Call the Midwife - Jennifer Worth

Title: Call the Midwife: a true story of the East End in the 1950s
Author: Jennifer Worth
Pages: 376
Published: 2008 (first published 2002)
Genre: Non-fiction, Memoir, Biography
Challenges: Goodreads 2013 Reading Challenge
Edition: Paperback
Source: Library

Description: Life in London's docklands in the 1950s was tough. The brothels of Cable Street, the Kray brothers and gang warfare, the meths drinkers in the bombsites - this was the world that Jennifer Worth entered when she became a midwife at the age of twenty-two. Babies were born in slum conditions, often with no running water.

Jennifer Worth describes the romance and beauty of the great port of London, the bug-infested tenements, the spectre of disease, the sense of community and the incredible resilience of women who bore more than ten children. Funny, disturbing and moving, Call the Midwife brings to life a world that has now changed beyond measure. (via Goodreads.com)
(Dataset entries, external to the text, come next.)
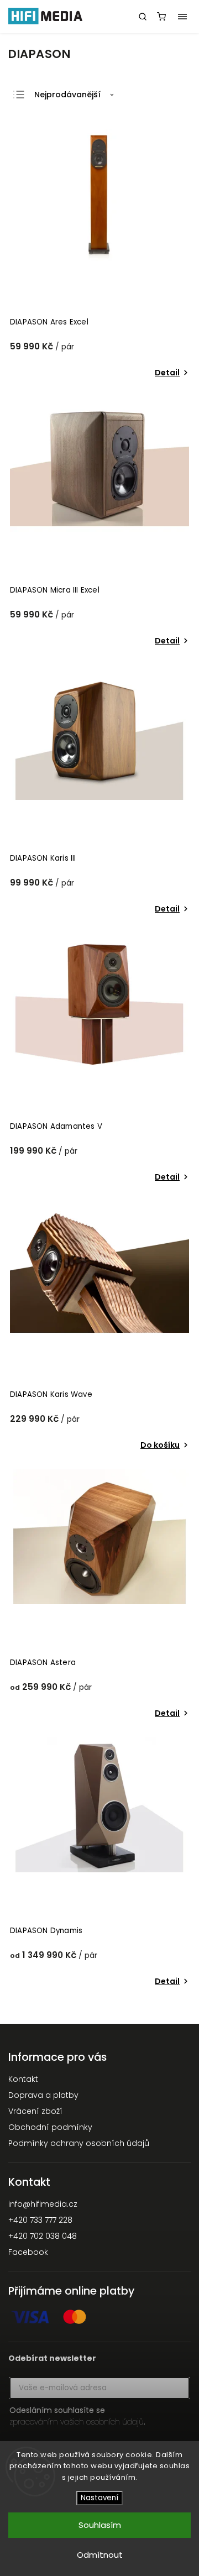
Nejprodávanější (67, 94)
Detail (167, 372)
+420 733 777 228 (40, 2220)
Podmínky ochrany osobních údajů (78, 2143)
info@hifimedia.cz (42, 2204)
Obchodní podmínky (50, 2127)
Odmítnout (100, 2555)
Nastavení (99, 2498)
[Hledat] (142, 16)
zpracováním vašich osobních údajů (76, 2421)
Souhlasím (99, 2525)
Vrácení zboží (35, 2111)
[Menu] (182, 17)
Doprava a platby (43, 2095)
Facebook (28, 2252)
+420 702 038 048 (42, 2236)
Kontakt (23, 2079)
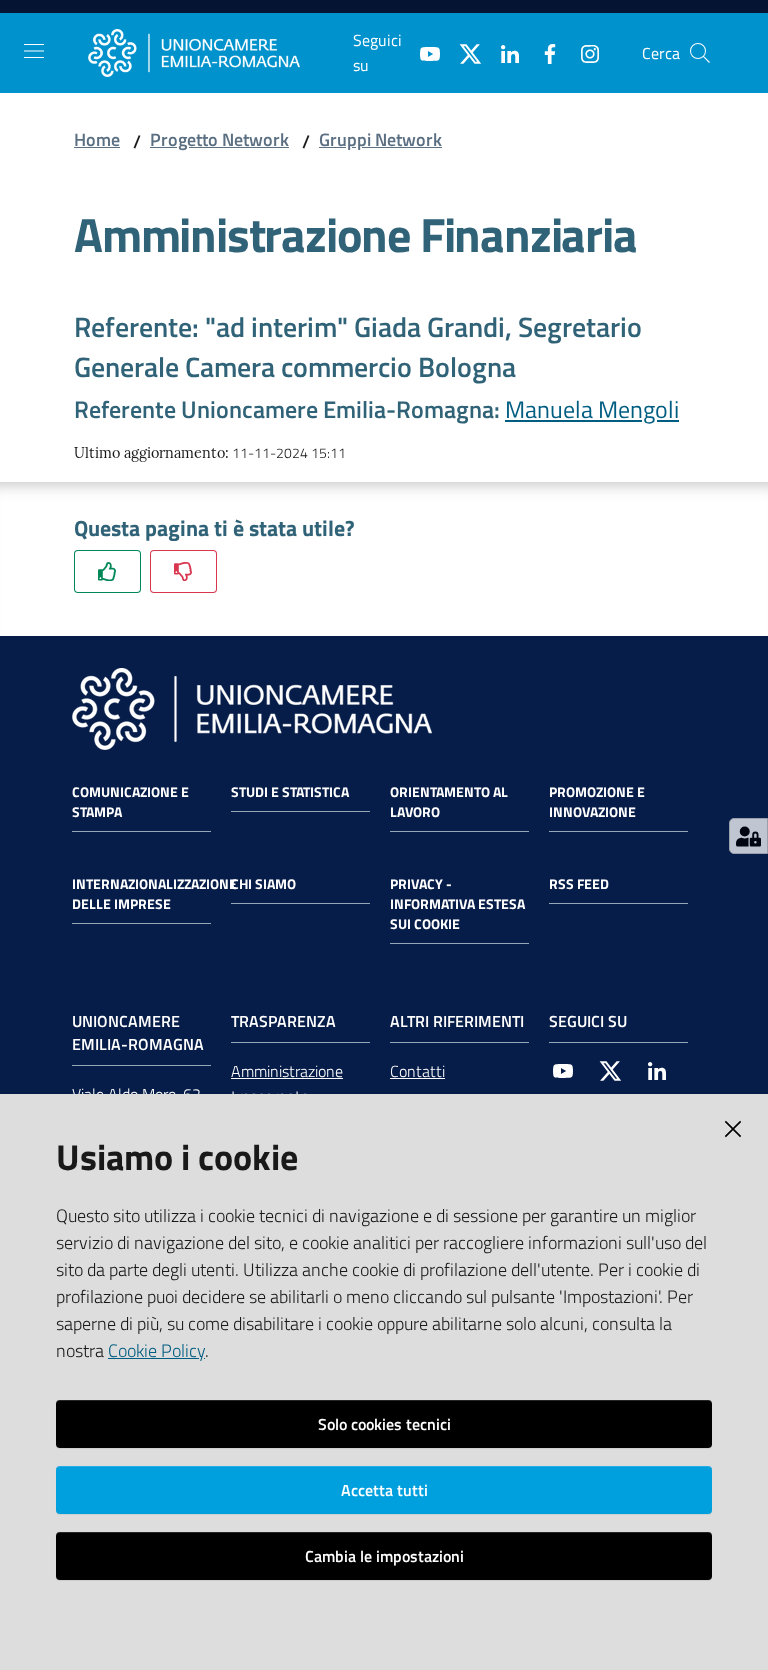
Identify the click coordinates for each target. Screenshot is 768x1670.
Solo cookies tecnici (384, 1424)
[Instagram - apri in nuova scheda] (582, 52)
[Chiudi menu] (696, 40)
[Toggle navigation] (34, 51)
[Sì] (107, 571)
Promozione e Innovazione (597, 802)
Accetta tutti (384, 1490)
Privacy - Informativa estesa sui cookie (457, 904)
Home (97, 139)
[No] (183, 571)
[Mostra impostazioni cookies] (748, 836)
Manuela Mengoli (592, 409)
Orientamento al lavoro (449, 802)
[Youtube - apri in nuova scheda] (422, 52)
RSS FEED (579, 884)
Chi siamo (263, 884)
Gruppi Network (380, 139)
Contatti (417, 1071)
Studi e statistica (290, 792)
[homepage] (220, 53)
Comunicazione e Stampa (130, 802)
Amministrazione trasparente (287, 1083)
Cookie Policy (156, 1350)
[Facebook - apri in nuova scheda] (542, 52)
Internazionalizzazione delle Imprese (154, 894)
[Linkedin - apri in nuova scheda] (502, 52)
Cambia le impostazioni (384, 1556)
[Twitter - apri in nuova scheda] (462, 52)
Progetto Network (219, 139)
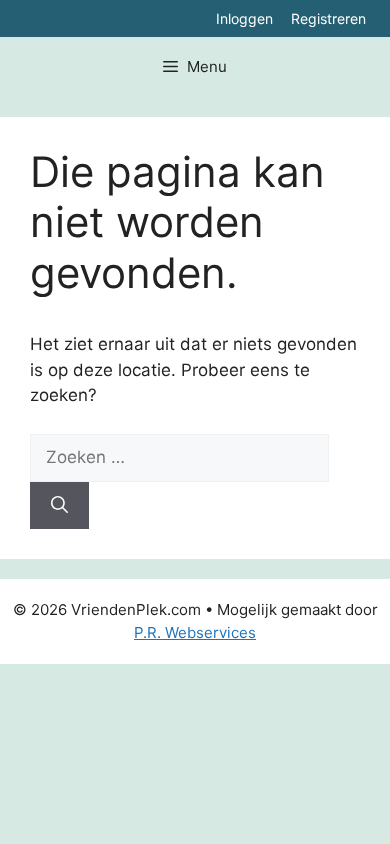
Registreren (328, 18)
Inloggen (244, 18)
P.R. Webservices (195, 632)
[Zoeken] (59, 506)
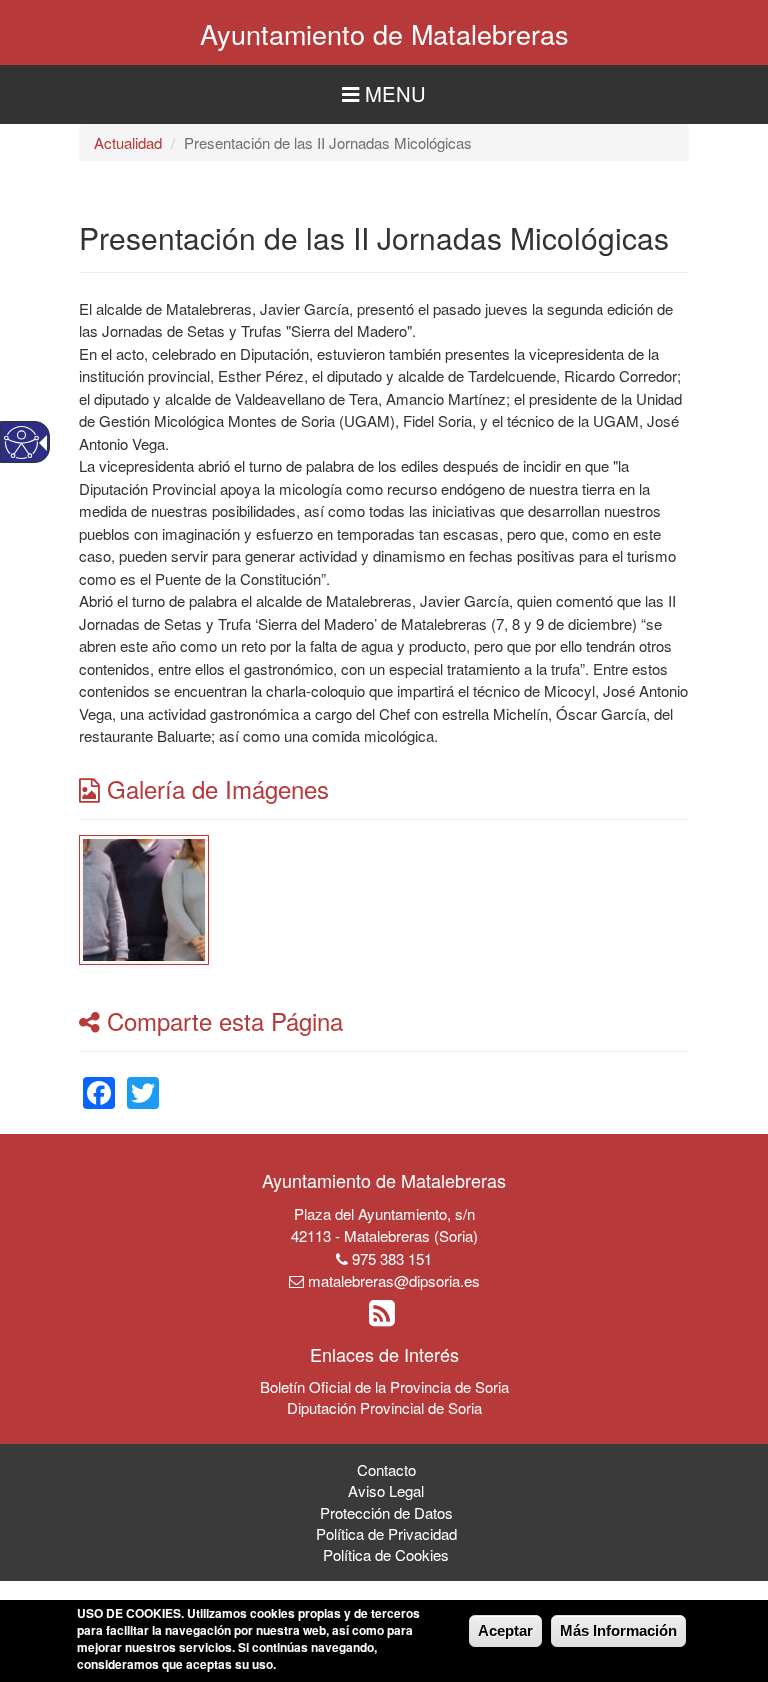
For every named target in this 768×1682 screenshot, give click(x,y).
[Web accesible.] (21, 442)
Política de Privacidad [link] (386, 1533)
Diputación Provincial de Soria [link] (384, 1407)
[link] (144, 897)
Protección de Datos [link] (386, 1512)
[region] (384, 94)
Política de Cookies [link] (386, 1554)
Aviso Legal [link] (386, 1490)
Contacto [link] (386, 1469)
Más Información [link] (618, 1630)
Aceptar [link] (505, 1630)
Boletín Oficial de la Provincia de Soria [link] (384, 1386)
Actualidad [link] (128, 142)
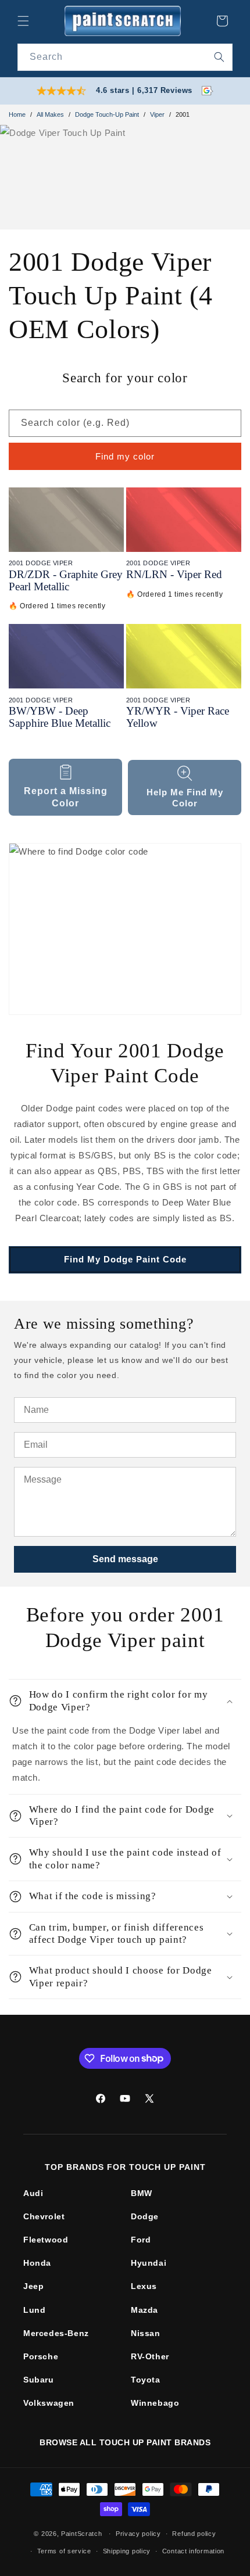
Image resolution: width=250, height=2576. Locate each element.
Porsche (40, 2356)
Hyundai (148, 2263)
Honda (37, 2263)
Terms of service (64, 2551)
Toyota (145, 2379)
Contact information (193, 2551)
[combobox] (125, 57)
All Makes (50, 114)
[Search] (219, 57)
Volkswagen (48, 2403)
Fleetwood (45, 2239)
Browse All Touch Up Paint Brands (125, 2442)
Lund (34, 2310)
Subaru (38, 2379)
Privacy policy (138, 2533)
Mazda (144, 2310)
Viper (157, 114)
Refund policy (194, 2533)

Thoughts: I really quite enjoyed this book, although it took me quite a while to get going, but once I was able to get on a role with book, I didn't want to put the book down and I really didn't want it to end.  True I had watched the first season (series if you live across the pond) and was the initial reason as to why I picked up the book, but it was worth it.  The writing was really well done and the imagery of the neighbourhood in which Mrs. Worth worked in was amazing and made one feel as though you were going into those homes as she attended the births of these children, while they lived in what we would deem to be squalor, into families that wanted them and loved them.

Bottom line: I would recommend this book probably to most individuals, but especially those that are nurses and have interest in the subject of midwifery.  I would also recommend the book to those that have seen the show.